## Supplied passage
↓

Solution of FrozenLake8x8 environment using Value Iteration.

frozenlake8x8_valueiteration.py

"""
Solving FrozenLake8x8 environment using Value-Itertion.


Author : Moustafa Alzantot (malzantot@ucla.edu)
"""
import numpy as np
import gym
from gym import wrappers


def run_episode(env, policy, gamma = 1.0, render = False):
    """ Evaluates policy by using it to run an episode and finding its
    total reward.

    args:
    env: gym environment.
    policy: the policy to be used.
    gamma: discount factor.
    render: boolean to turn rendering on/off.

    returns:
    total reward: real value of the total reward recieved by agent under policy.
    """
    obs = env.reset()
    total_reward = 0
    step_idx = 0
    while True:
        if render:
            env.render()
        obs, reward, done , _ = env.step(int(policy[obs]))
        total_reward += (gamma ** step_idx * reward)
        step_idx += 1
        if done:
            break
    return total_reward


def evaluate_policy(env, policy, gamma = 1.0,  n = 100):
    """ Evaluates a policy by running it n times.
    returns:
    average total reward
    """
    scores = [
            run_episode(env, policy, gamma = gamma, render = False)
            for _ in range(n)]
    return np.mean(scores)

def extract_policy(v, gamma = 1.0):
    """ Extract the policy given a value-function """
    policy = np.zeros(env.nS)
    for s in range(env.nS):
        q_sa = np.zeros(env.action_space.n)
        for a in range(env.action_space.n):
            for next_sr in env.P[s][a]:
                # next_sr is a tuple of (probability, next state, reward, done)
                p, s_, r, _ = next_sr
                q_sa[a] += (p * (r + gamma * v[s_]))
        policy[s] = np.argmax(q_sa)
    return policy


def value_iteration(env, gamma = 1.0):
    """ Value-iteration algorithm """

↑

## Dataset extract
↓

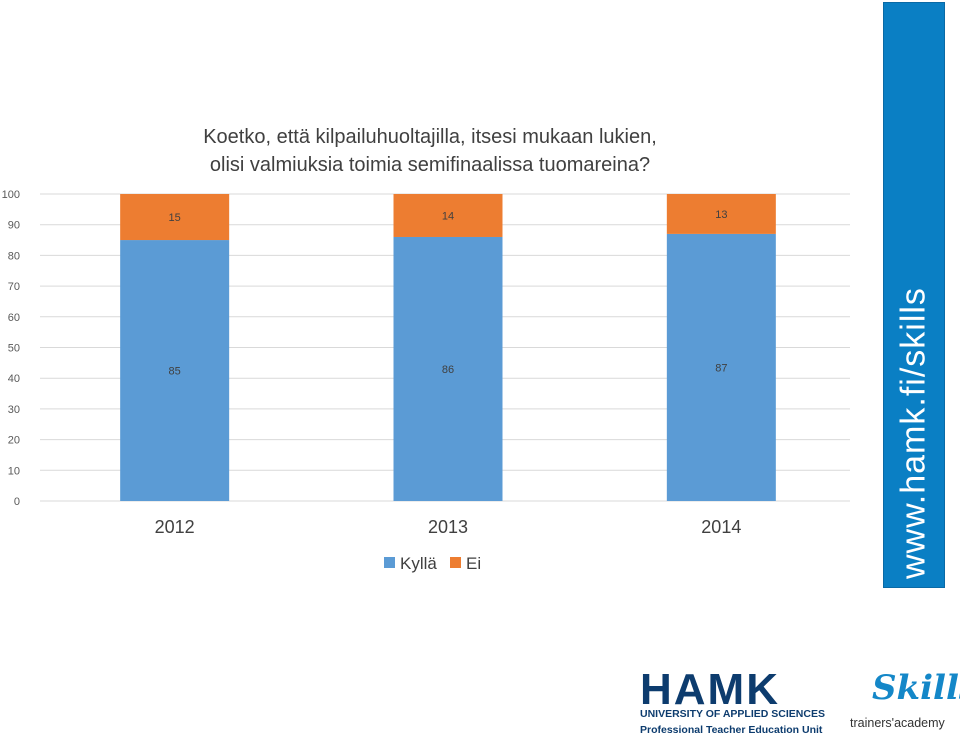 This screenshot has width=960, height=741. I want to click on skills-logo: Skills trainers'academy, so click(904, 704).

↑

## Assigned task A
In the value iteration script, rewrite the passage starting at "Solving FrozenLake8x8 environment" and ending at "total reward.", replacing "total reward" with "cumulative reward".
## Assigned task B
By default, how many times does the evaluate_policy function in the value iteration script run a policy?
The lines after the value iteration script are separate from it.

## Result A
Solving FrozenLake8x8 environment using Value-Itertion.


Author : Moustafa Alzantot (malzantot@ucla.edu)
"""
import numpy as np
import gym
from gym import wrappers


def run_episode(env, policy, gamma = 1.0, render = False):
    """ Evaluates policy by using it to run an episode and finding its
    cumulative reward.

## Result B
100 times.